Introducing the world’s first solar-panel-covered road
A French civil engineering firm has launched the world's first 'photovoltaic roads', capable of withstanding the weight of cars and bicycles while producing electricity from sunlight.
Known as “Wattway,” the concept could revolutionize solar energy production. Colas says that covering just 2.5% of France’s road and highway network would be enough to supply 10% of the country’s energy needs, French business daily Les Echos reports.
The work is the result of five years of research with the French National Institute for Solar Energy and will be available on the market beginning in January.

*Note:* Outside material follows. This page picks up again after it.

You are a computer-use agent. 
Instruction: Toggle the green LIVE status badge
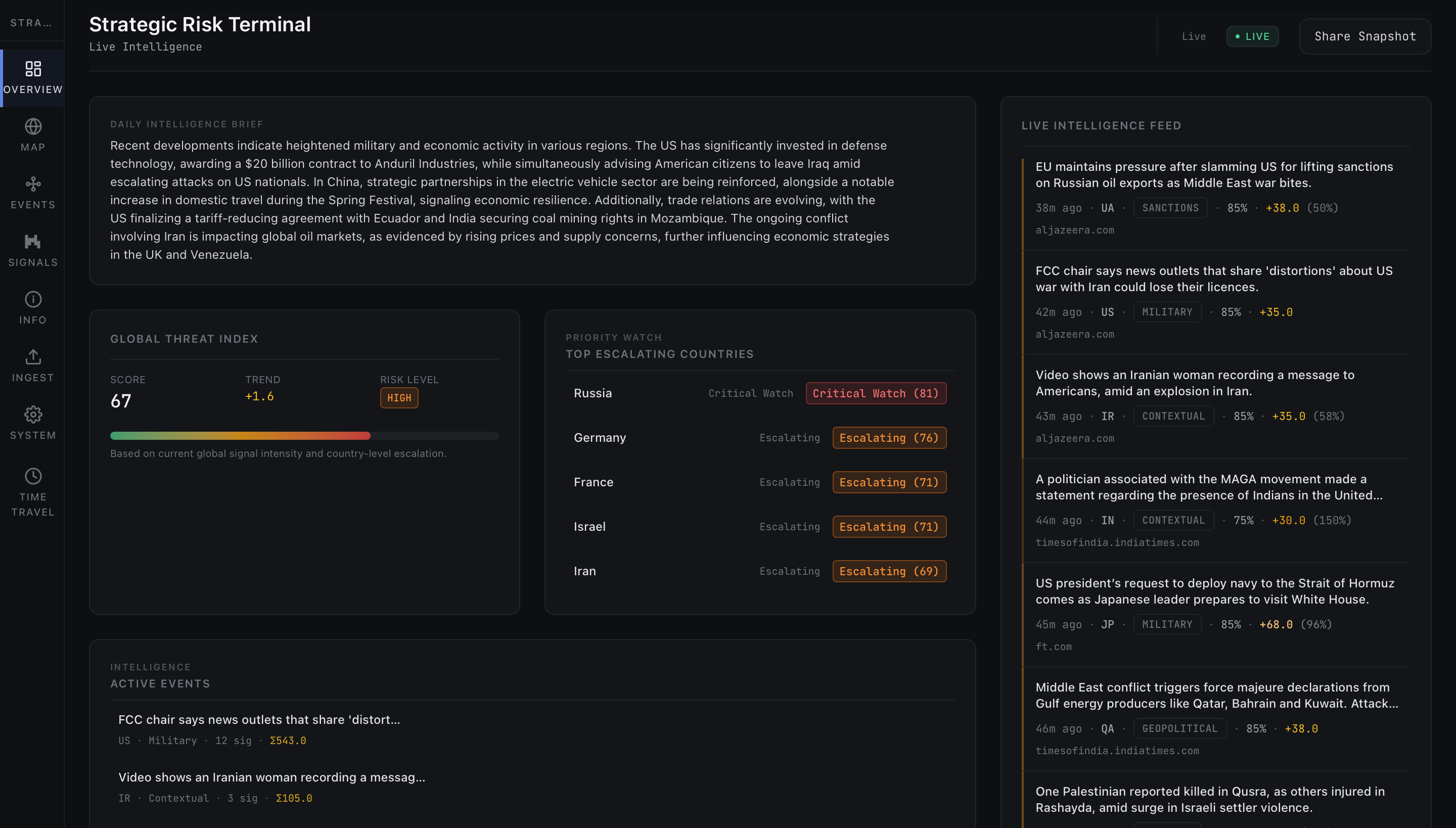point(1252,36)
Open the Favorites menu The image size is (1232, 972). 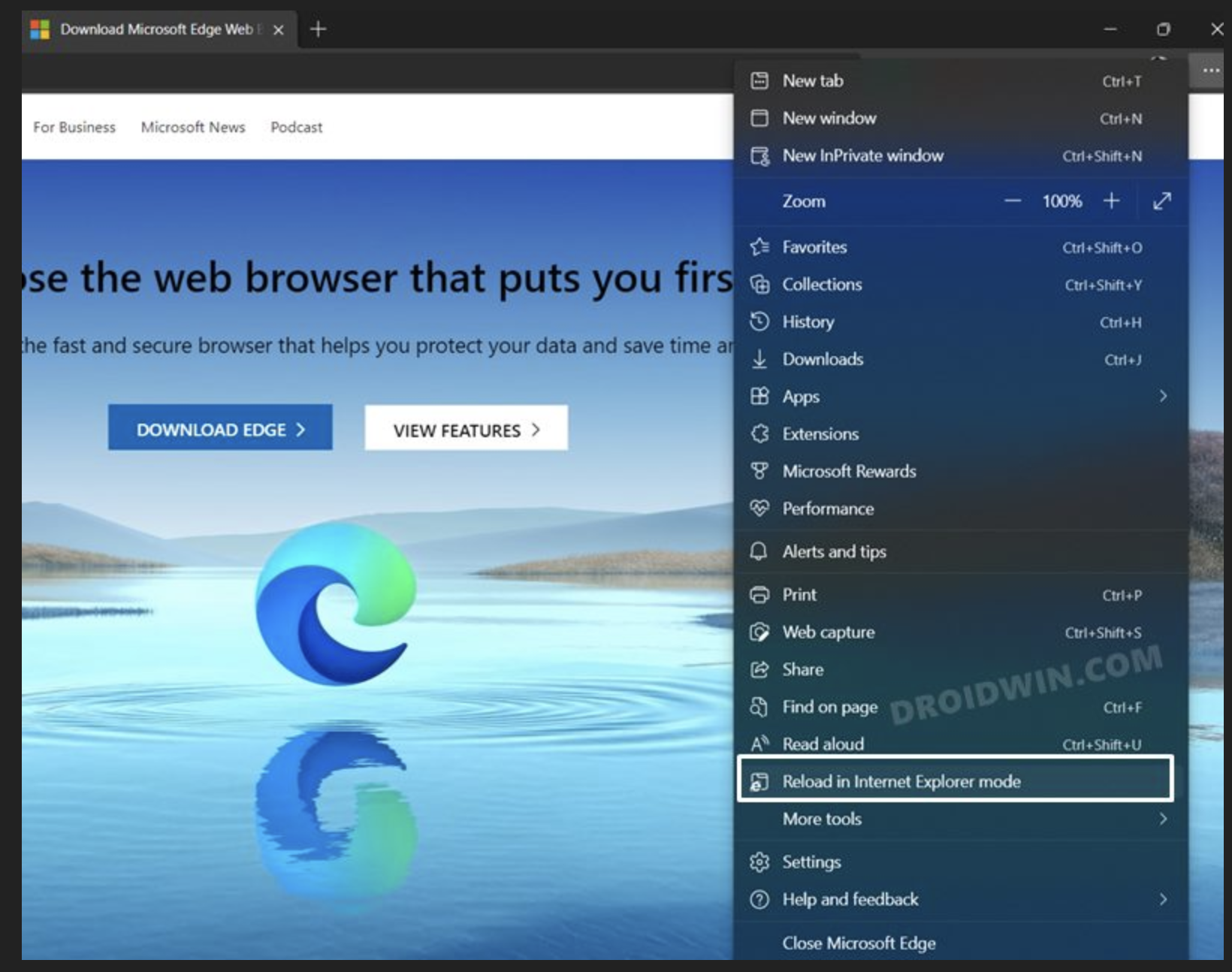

Hervé Le Bouc, CEO of Colas, told the Les Echos that authorities will not need to replace already existing infrastructures, seeing as the procedure consists of a simple road surfacing. Panels composed of 15 centimeter-long photovoltaic cells are installed on roads or car parks and covered with a resin substrate that can withstand any type of circulation, even heavy trucks. They are also designed to be resistant to skidding.
The photovoltaic roads are designed to send the collected energy to the country’s national electricity network ERDF or directly to homes. About 20 square meters of the equipment can provide sufficient energy for one household (not including heating); 15 square meters can supply the traffic lights of one intersection and one kilometer can provide light to a city of 5,000 residents. Wattway can also be used for public lighting, illuminated billposting or electric cars.
Colas first plans on equipping supermarket car parks or limited road sections with its panels, “to discover the product,” Le Bouc says. “Within four years, once we reach our cruising speed, we’ll be able to equip several kilometer-long sections.”